When grief hangs on, when we remain numb or in such excruciating misery that we find it hard to get through each day, it may be time to look at our grief in a new way. The normal grieving process has turned into something more. It's become unhealthy.
What we have failed to truly grieve has turned into a grievance. We have abandoned ourselves and in the process triggered even more pain. If we are to recover, we must have the courage to mourn our losses. We must feel the feelings we have tried to hard to numb out. We must face what we have loss head-on. Why should we put ourselves through such a painful process? We must because the wound to our heart simply will not heal on its own. There's no Band-Aid large enough to cover it; no medicine strong enough to cure it.
Try to ignore grief and it will tag along anyway. Try as we might to shake it away, grief returns again and again. It sneaks into our relationships. We may unconsciously fear that we will lose the next love of our life just as we did the first. Or we may find it impossible to ever consider loving again. We can try to numb it away, but the loss will burn a hole in our souls.
We may try so hard to avoid pain, that we never move on to the next step of the grieving process. Over time a loss never mourned can turn into complicated grief. Maybe our father was an alcoholic and we tell ourselves we are better off without him. Or we see no reason to grieve the grandmother who beat us.

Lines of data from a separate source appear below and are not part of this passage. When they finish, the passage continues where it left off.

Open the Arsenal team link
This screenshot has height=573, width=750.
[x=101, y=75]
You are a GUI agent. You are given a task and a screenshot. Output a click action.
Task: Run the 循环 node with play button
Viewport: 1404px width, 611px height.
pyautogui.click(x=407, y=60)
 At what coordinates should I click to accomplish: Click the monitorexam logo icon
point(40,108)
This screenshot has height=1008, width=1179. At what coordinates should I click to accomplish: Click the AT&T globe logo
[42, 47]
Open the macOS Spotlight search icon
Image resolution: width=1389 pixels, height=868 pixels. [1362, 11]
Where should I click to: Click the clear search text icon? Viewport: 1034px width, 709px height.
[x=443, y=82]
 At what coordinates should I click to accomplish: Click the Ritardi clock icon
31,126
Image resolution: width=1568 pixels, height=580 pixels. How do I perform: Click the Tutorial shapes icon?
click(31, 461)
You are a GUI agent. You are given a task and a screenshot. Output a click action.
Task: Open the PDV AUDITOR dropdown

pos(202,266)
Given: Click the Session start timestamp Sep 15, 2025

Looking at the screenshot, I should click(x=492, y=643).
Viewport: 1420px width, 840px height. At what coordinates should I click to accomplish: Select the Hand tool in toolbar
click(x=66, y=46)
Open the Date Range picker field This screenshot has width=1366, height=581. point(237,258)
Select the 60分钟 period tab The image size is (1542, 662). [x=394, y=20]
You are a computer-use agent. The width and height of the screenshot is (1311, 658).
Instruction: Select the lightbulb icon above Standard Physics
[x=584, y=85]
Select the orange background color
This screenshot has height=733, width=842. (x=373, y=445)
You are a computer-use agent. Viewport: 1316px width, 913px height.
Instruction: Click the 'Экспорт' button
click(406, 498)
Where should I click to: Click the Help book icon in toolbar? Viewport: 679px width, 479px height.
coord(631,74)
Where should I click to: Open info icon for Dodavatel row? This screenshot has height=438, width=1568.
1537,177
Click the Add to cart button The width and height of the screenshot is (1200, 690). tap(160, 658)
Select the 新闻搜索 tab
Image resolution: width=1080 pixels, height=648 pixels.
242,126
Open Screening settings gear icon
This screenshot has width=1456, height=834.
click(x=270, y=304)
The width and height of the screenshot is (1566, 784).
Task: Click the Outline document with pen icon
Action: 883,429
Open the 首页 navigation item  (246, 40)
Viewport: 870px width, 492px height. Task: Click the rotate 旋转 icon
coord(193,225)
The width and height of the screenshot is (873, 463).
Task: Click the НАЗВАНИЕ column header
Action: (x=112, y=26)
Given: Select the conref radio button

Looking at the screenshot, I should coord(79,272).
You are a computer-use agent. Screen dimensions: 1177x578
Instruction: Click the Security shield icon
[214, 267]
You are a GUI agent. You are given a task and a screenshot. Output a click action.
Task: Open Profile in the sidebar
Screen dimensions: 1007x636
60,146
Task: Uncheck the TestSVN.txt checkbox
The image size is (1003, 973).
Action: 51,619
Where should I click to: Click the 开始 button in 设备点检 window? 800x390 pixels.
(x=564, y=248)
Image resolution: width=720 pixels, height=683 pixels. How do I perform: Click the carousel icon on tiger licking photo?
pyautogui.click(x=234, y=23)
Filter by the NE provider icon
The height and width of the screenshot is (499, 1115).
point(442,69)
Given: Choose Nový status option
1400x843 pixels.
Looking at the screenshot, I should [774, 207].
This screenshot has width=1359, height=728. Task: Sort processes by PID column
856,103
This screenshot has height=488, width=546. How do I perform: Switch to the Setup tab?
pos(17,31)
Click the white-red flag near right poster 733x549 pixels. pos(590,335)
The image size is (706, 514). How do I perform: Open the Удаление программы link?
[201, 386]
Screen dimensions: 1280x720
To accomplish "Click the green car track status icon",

In our zest to move on without mourning, we drive ourselves further into despair. This can cause confusion that stretches out for decades. Psychodrama, or experiential psychotherapy, is one way to help us move the grieving process along. It gives us a safe place to experience the loss and break through the emotional barriers that keep us stuck. We are able to speak the words that were never said. Finally we are able to heal. At last we are able to recover from our loss.